Tom MacVicar and Vicky Cowling join the Beatson Institute
We would like to extend a warm welcome to Dr Tom MacVicar, who recently took up a junior group leader position at the Beatson. Tom has joined us from the Max Planck Institute for Biology of Ageing in Cologne to establish his first independent research group here in Glasgow.
Mitochondria form the focus of work in Tom's lab. The group's goal is to understand the mitochondrial changes - in form, function and make-up – that occur during cancer development. The lab will pursue the identification of mitochondrial metabolite transporters and investigate how they aid rewired metabolic demands in support of cancer cell proliferation. Further research will concentrate on the possible translation of these findings into interventional cancer therapeutics.

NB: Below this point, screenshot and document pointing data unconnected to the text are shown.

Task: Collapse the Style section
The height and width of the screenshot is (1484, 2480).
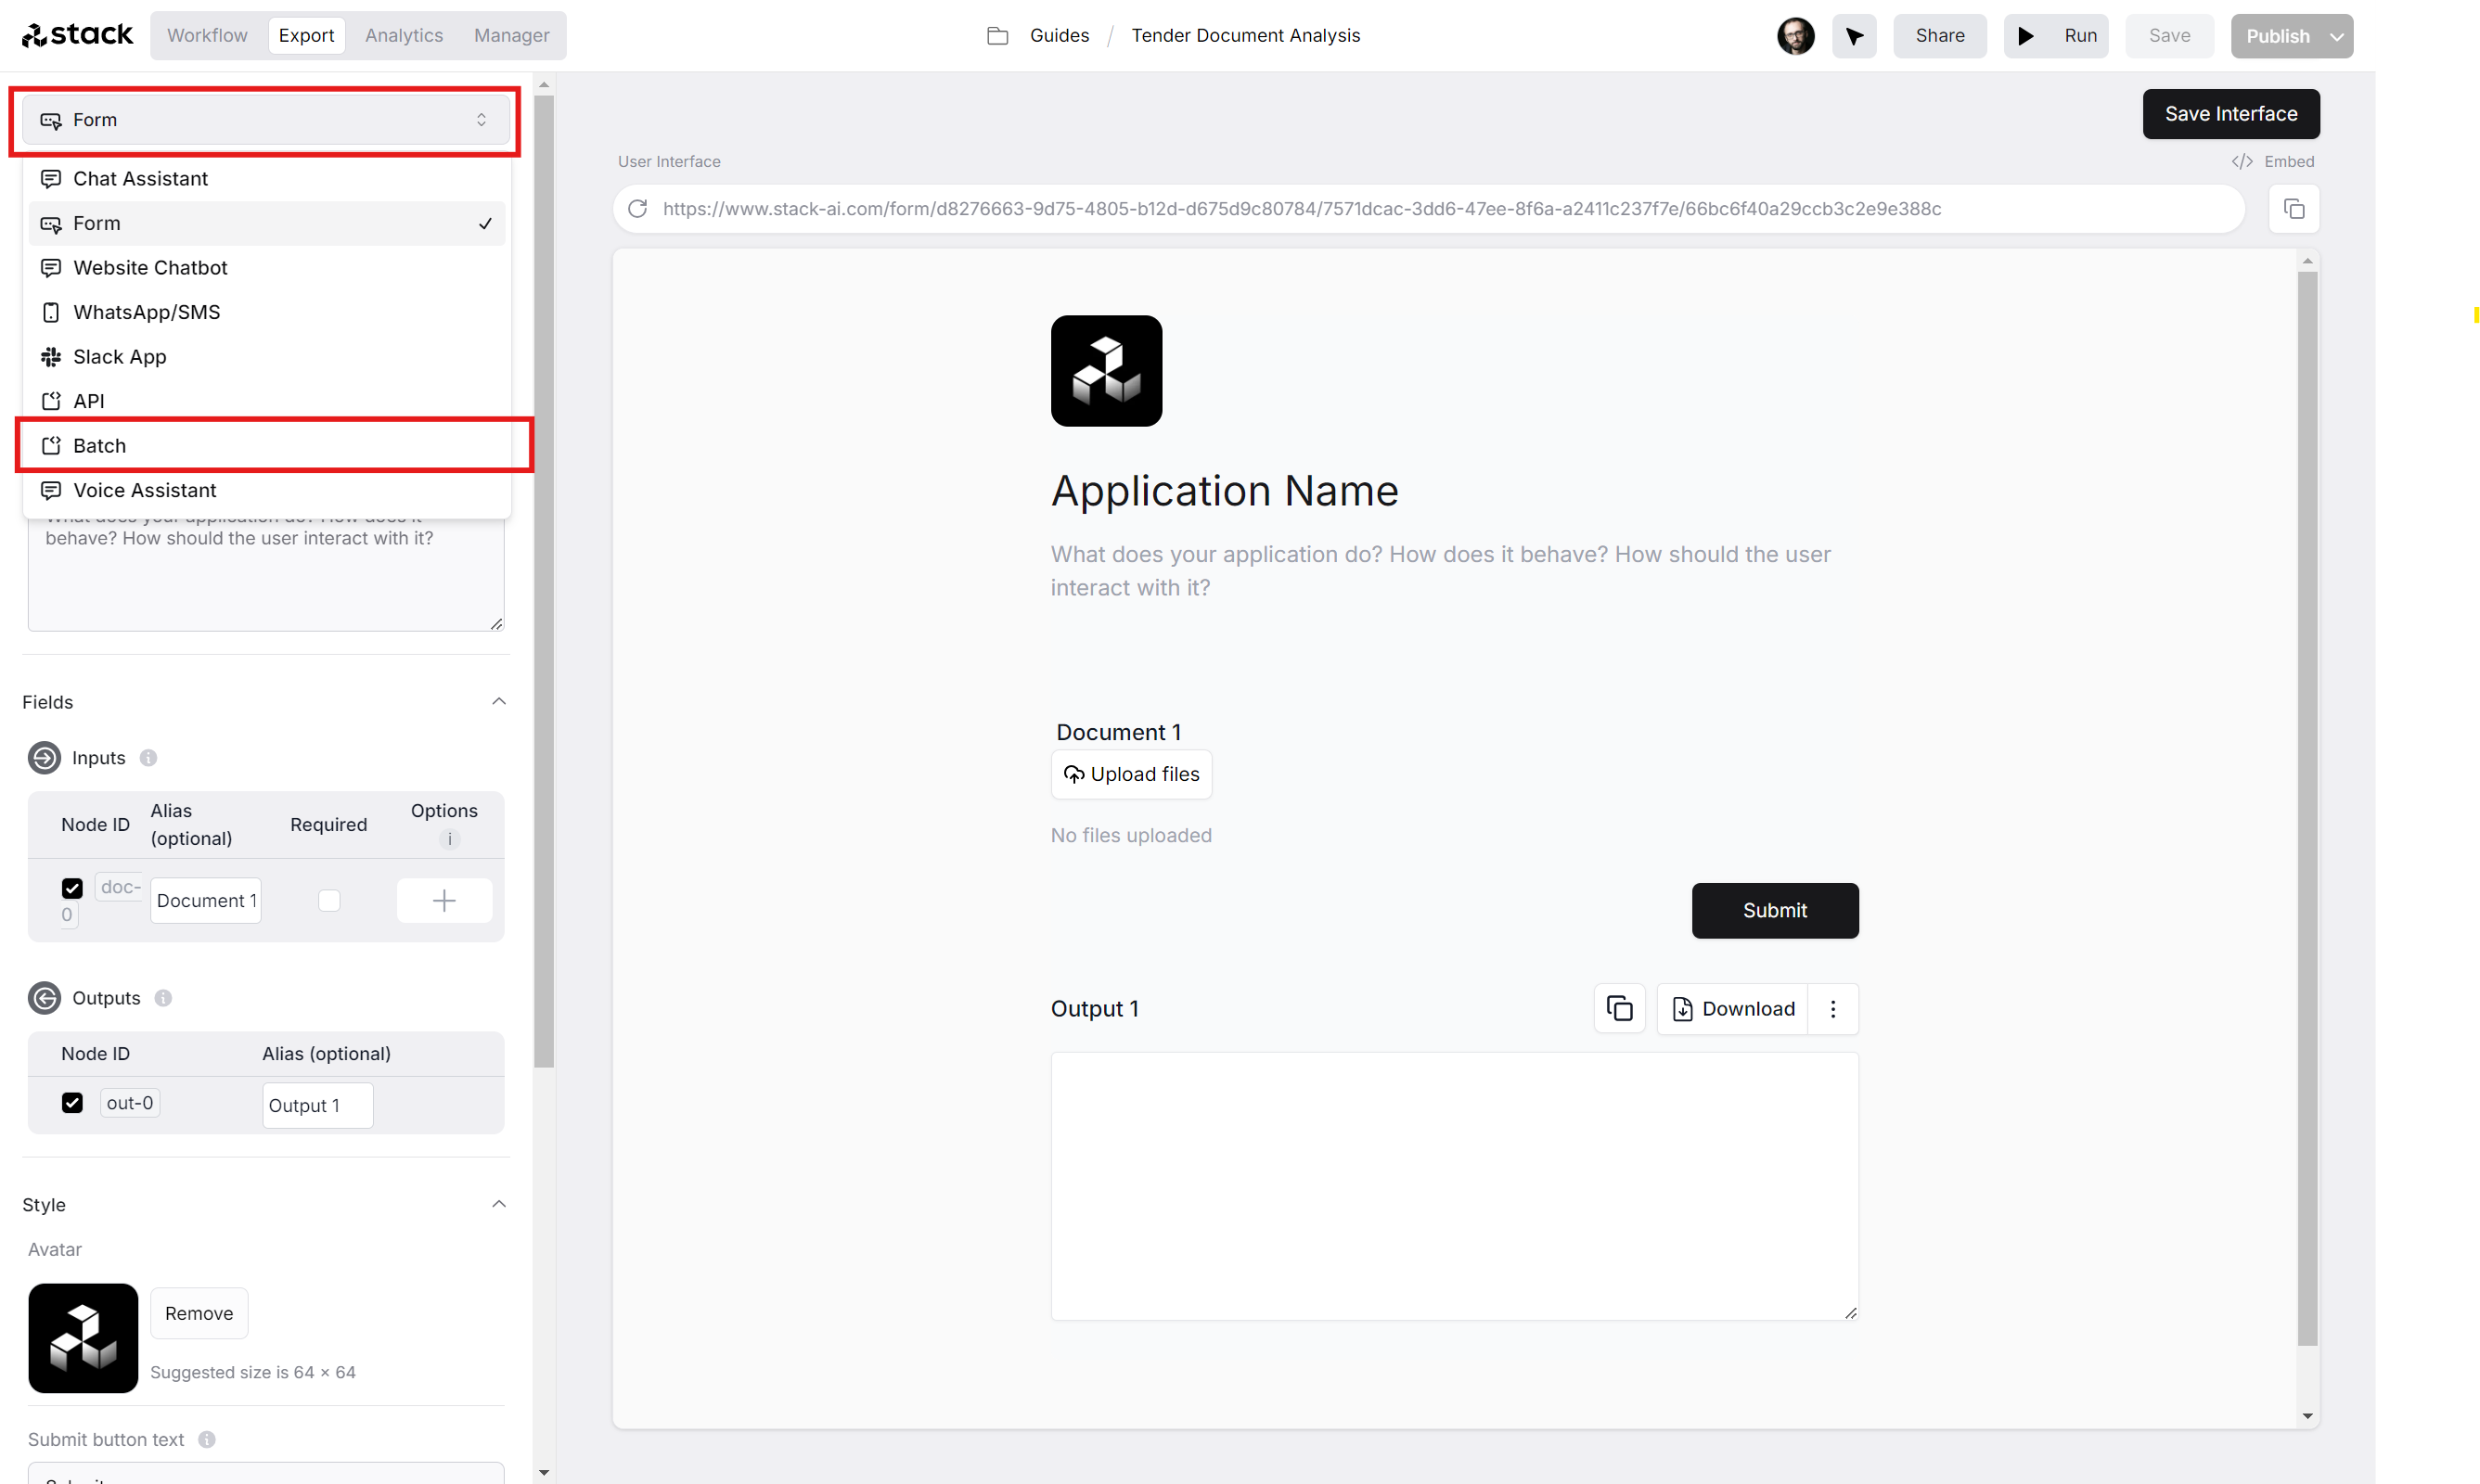Action: coord(498,1205)
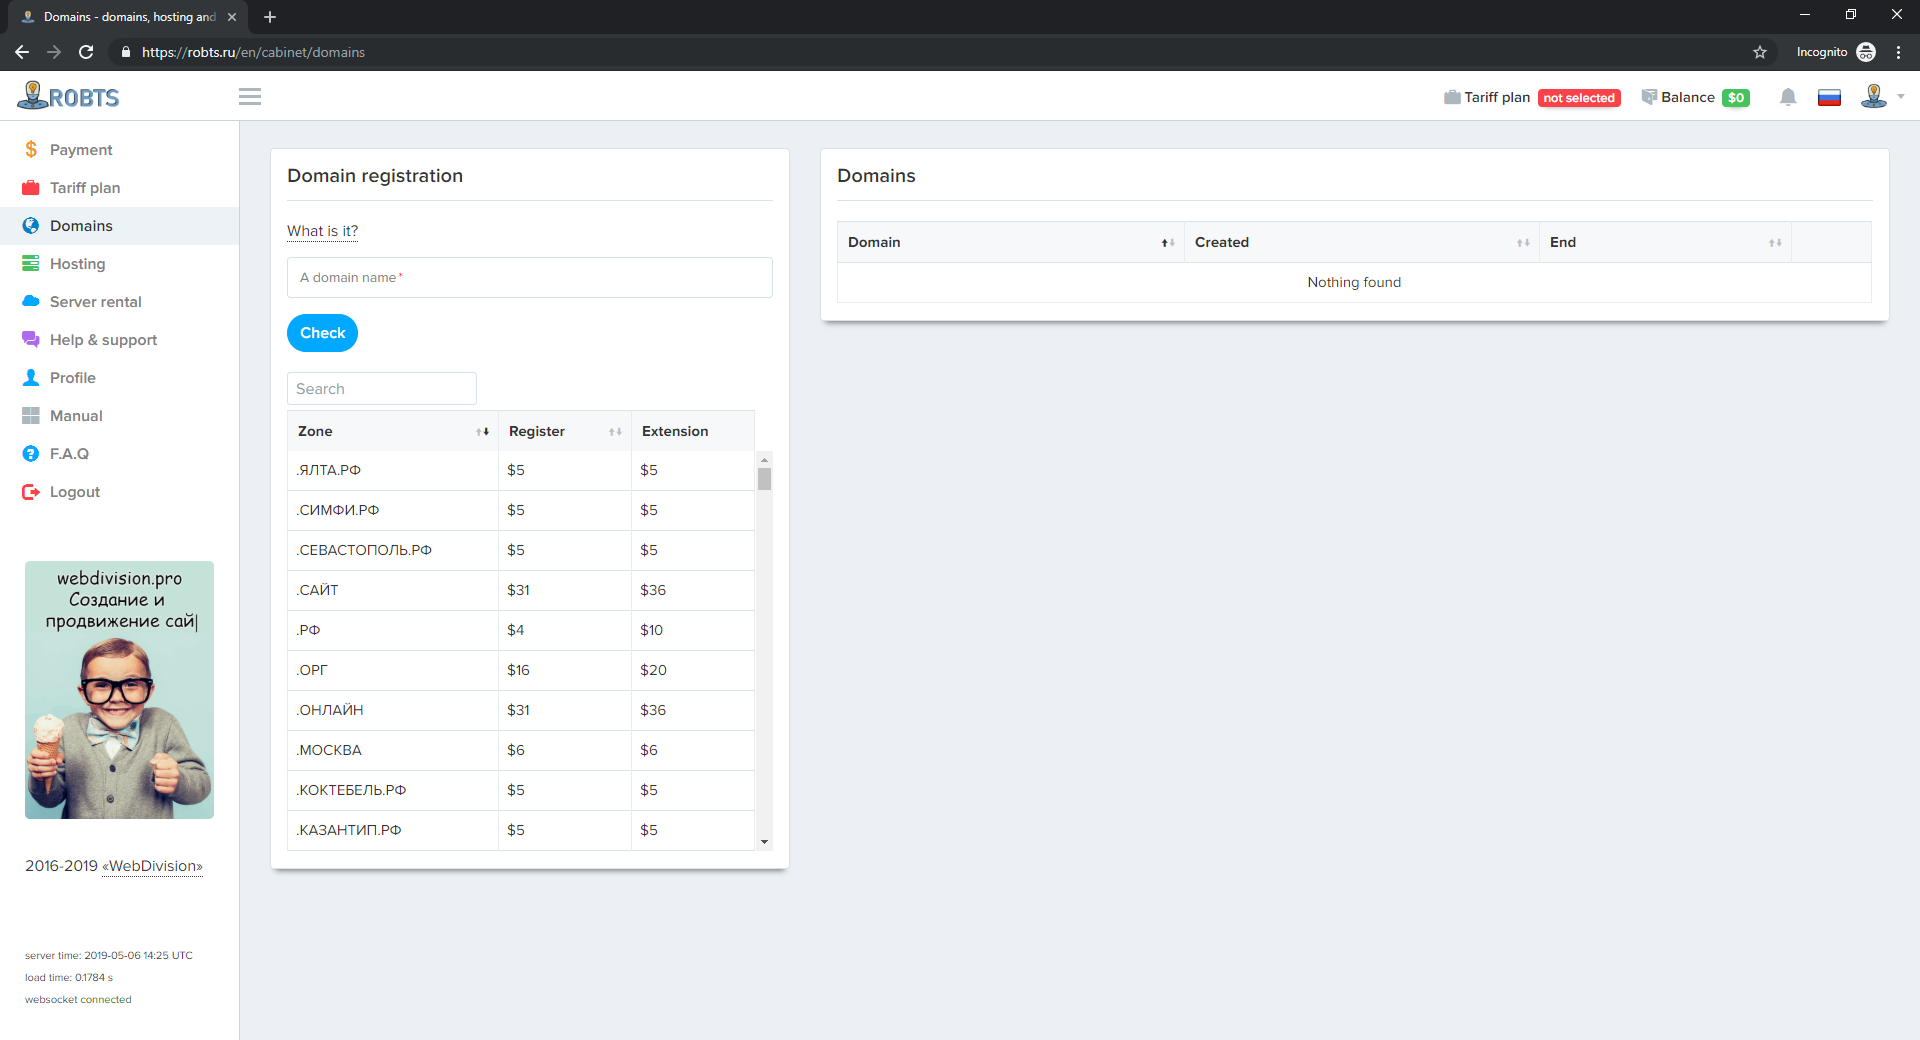The width and height of the screenshot is (1920, 1040).
Task: Focus the domain name input field
Action: tap(529, 278)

"I'm delighted to join the Beatson where my team will help drive the discovery and understanding of metabolic vulnerabilities in cancer. Cancer metabolism is a key research theme at the Institute and I'm excited to interact with, and learn from, world-class cancer research groups at the Beatson and University of Glasgow. Our work will also depend on close collaboration with the fantastic research facilities available here."
We are also looking forward to the arrival of Prof Vicky Cowling, who will join the Institute in May. Vicky is relocating her research group to Glasgow from the Centre of Gene Regulation and Expression, University of Dundee.
The Vicky's lab aims to understand how gene expression is regulated in health and disease. In particular, the team is interested in the RNA cap – a structure found on RNAs that not only protects RNA but is also involved in its processing. The group's research investigates RNA cap biochemistry and regulation in development, immune cell activation and following oncogene dysregulation in cancer.
"We are delighted to be moving to the Beatson and becoming part of this vibrant and collaborative community of scientists. Researchers at the Institute are dedicated to making discoveries in human biology and advances in cancer research – we look forward to joining this effort."